My sternness was all for his judge, his executioner; yet it made him avert himself again, and that movement made ME, with a single bound and an irrepressible cry, spring straight upon him. For there again, against the glass, as if to blight his confession and stay his answer, was the hideous author of our woe--the white face of damnation. I felt a sick swim at the drop of my victory and all the return of my battle, so that the wildness of my veritable leap only served as a great betrayal.
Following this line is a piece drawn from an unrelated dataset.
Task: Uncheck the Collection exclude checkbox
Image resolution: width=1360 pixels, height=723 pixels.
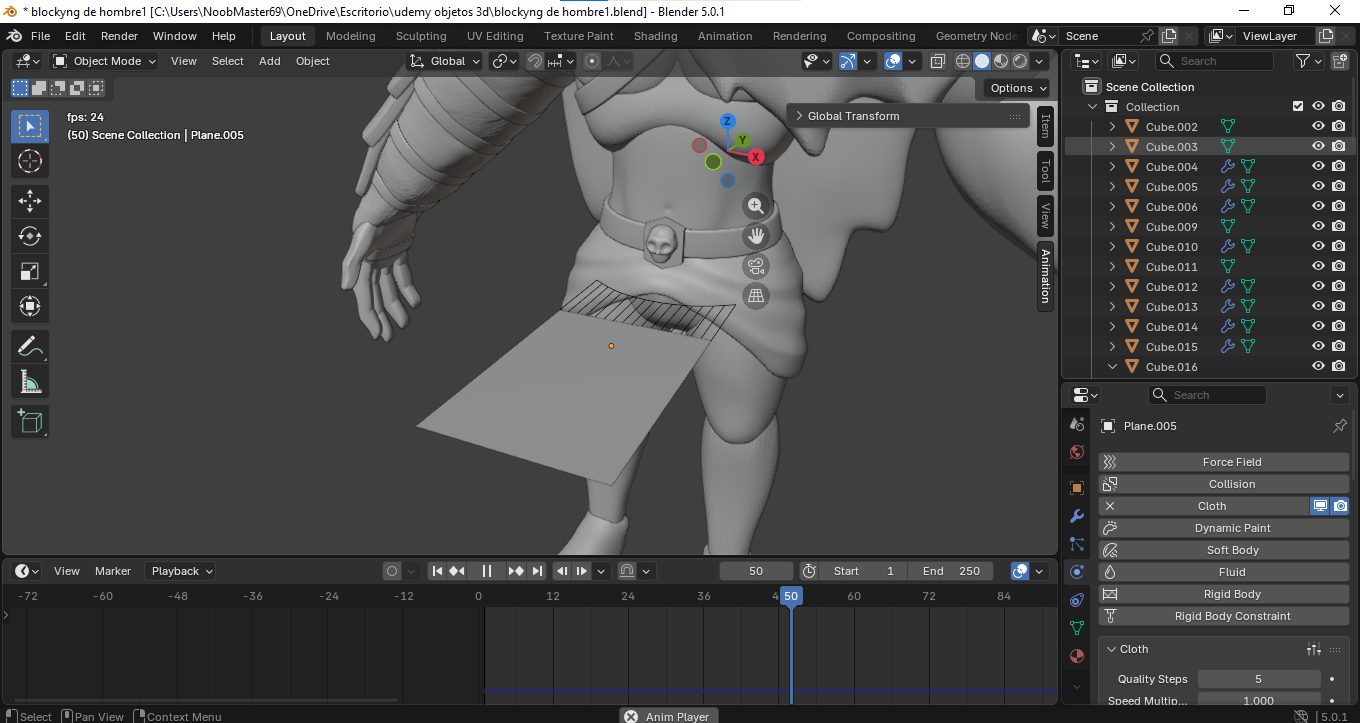Action: coord(1298,107)
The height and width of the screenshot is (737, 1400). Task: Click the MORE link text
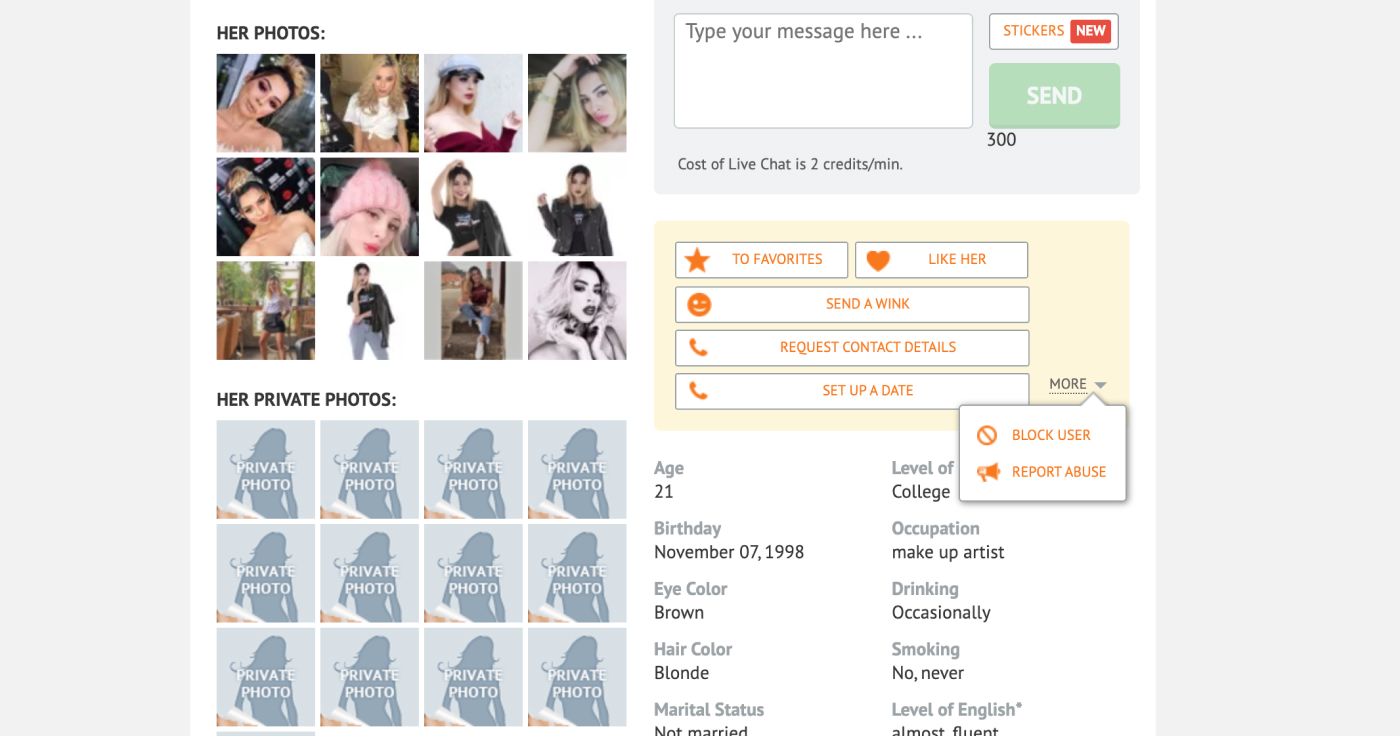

I saw him, from the midst of my act, meet it with a divination, and on the perception that even now he only guessed, and that the window was still to his own eyes free, I let the impulse flame up to convert the climax of his dismay into the very proof of his liberation. "No more, no more, no more!" I shrieked, as I tried to press him against me, to my visitant.

"Is she HERE?" Miles panted as he caught with his sealed eyes the direction of my words. Then as his strange "she" staggered me and, with a gasp, I echoed it, "Miss Jessel, Miss Jessel!" he with a sudden fury gave me back.

I seized, stupefied, his supposition--some sequel to what we had done to Flora, but this made me only want to show him that it was better still than that. "It's not Miss Jessel! But it's at the window--straight before us. It's THERE--the coward horror, there for the last time!"

At this, after a second in which his head made the movement of a baffled dog's on a scent and then gave a frantic little shake for air and light, he was at me in a white rage, bewildered, glaring vainly over the place and missing wholly, though it now, to my sense, filled the room like the taste of poison, the wide, overwhelming presence. "It's HE?"

I was so determined to have all my proof that I flashed into ice to challenge him. "Whom do you mean by 'he'?"

"Peter Quint--you devil!" His face gave again, round the room, its convulsed supplication. "WHERE?"

They are in my ears still, his supreme surrender of the name and his tribute to my devotion. "What does he matter now, my own?--what will he EVER matter? _I_ have you," I launched at the beast, "but he has lost you forever!" Then, for the demonstration of my work, "There, THERE!" I said to Miles.

But he had already jerked straight round, stared, glared again, and seen but the quiet day. With the stroke of the loss I was so proud of he uttered the cry of a creature hurled over an abyss, and the grasp with which I recovered him might have been that of catching him in his fall. I caught him, yes, I held him--it may be imagined with what a passion; but at the end of a minute I began to feel what it truly was that I held. We were alone with the quiet day, and his little heart, dispossessed, had stopped.